On thing that has not changed as I have reflected on this issue over the last two decades is that I continue to believe Canadians enjoy great health care. Health care in Canada is, arguably, second only to the United States and everyone has coverage. Such a system is nothing to be afraid of, but neither is it a panacea. It simply substitutes one set of problems for another. The single-payer system stifles innovation, contributes to shortages of resources, and shifts costs to tax payers without doing much to control them. Furthermore, I am not convinced that our federal government truly has the Constitutional authority to become such a large player in the market place (although the precedent has certainly been set with it's take over of AIG and GM). I am also not convinced of our government's ability to manage anything competently or cost-effectively. Finally, I think in the midst of recession and with federal deficits reaching unprecedented levels, and both entitlement spending and interest on the national debt accounting for an ever growing percentage of the federal budget, I do not think now is the time to contemplating any new entitlement programs. Having framed the debate, I think it is a better debate to have another day.

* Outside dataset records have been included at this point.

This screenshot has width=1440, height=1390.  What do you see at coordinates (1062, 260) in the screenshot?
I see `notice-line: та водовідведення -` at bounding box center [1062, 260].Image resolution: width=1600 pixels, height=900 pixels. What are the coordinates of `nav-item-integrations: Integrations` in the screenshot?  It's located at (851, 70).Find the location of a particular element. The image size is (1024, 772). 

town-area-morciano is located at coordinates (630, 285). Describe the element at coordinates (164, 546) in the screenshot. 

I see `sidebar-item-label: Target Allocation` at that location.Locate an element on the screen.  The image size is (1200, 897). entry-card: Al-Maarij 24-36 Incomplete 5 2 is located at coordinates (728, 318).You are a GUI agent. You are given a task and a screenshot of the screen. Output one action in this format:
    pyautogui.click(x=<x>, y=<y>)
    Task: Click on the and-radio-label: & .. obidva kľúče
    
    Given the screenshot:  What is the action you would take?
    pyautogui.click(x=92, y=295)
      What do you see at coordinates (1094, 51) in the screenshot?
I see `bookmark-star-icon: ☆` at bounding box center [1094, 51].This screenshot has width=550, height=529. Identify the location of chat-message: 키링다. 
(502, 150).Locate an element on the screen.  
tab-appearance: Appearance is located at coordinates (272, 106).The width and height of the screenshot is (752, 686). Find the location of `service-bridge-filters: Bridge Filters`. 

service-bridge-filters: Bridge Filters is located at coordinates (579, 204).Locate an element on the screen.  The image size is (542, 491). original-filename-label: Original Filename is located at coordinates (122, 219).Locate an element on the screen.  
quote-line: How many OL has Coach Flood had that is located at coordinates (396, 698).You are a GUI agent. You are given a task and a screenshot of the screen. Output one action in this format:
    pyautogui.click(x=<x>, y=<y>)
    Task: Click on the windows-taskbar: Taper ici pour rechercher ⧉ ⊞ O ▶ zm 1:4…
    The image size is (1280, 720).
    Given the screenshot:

Despite my free market principles (and the growing phenomenon of concierge care), I am also not naive enough to believe that the genie of third party payers can be put back in the bottle. I do think there are ways to harness market forces to both reduce costs and expand coverage (although this would fall well short of universal coverage). For example, Safeway has reduced the cost of health care for its employees by 40% by providing incentives for healthy living in the form of lower premiums in return for lifestyle modification such as smoking cessation, weight loss, exercise, or meeting goal cholesterol levels (source: Senator McCain's campaign proposal to allow purchase of health insurance coverage across state lines would expand coverage by letting individuals purchase less expensive plans from other states and would provide increased competition in the health insurance industry to help drive down costs. Currently health insurance companies operate in carved out niches, protected by competition from other states and in many states a handful of insurers account for the vast majority of the insured. This lack of competition can only benefit insurance companies at the expense of health insurance consumers. In medical school I, and others, wrote a paper discussing likely changes to the health care system by 2010. We discussed a proposal in the news at that time that would allow individuals to deduct their health insurance premiums from their income taxes, the way businesses who provide health insurance do, which would help individuals who did not receive health insurance from their employer purchase individual plans. I would also favour true health savings accounts that would allow the young and the healthy, who aren't likely to require much coverage at that point in their lives, to put money away, tax free, that can be withdrawn at any time later in life for health expenses. Perhaps, for now, such modest measures will have to suffice.

Many thanks to all that I have been discussing this issue with over the last several months: lay persons, physicians, and other health professionals; residents of the U.S., Canada, and New Zealand; liberals, conservatives, and moderates; all of whom have helped me finally organize some, I hope, coherent thoughts on a topic I have wrestled with for a long time.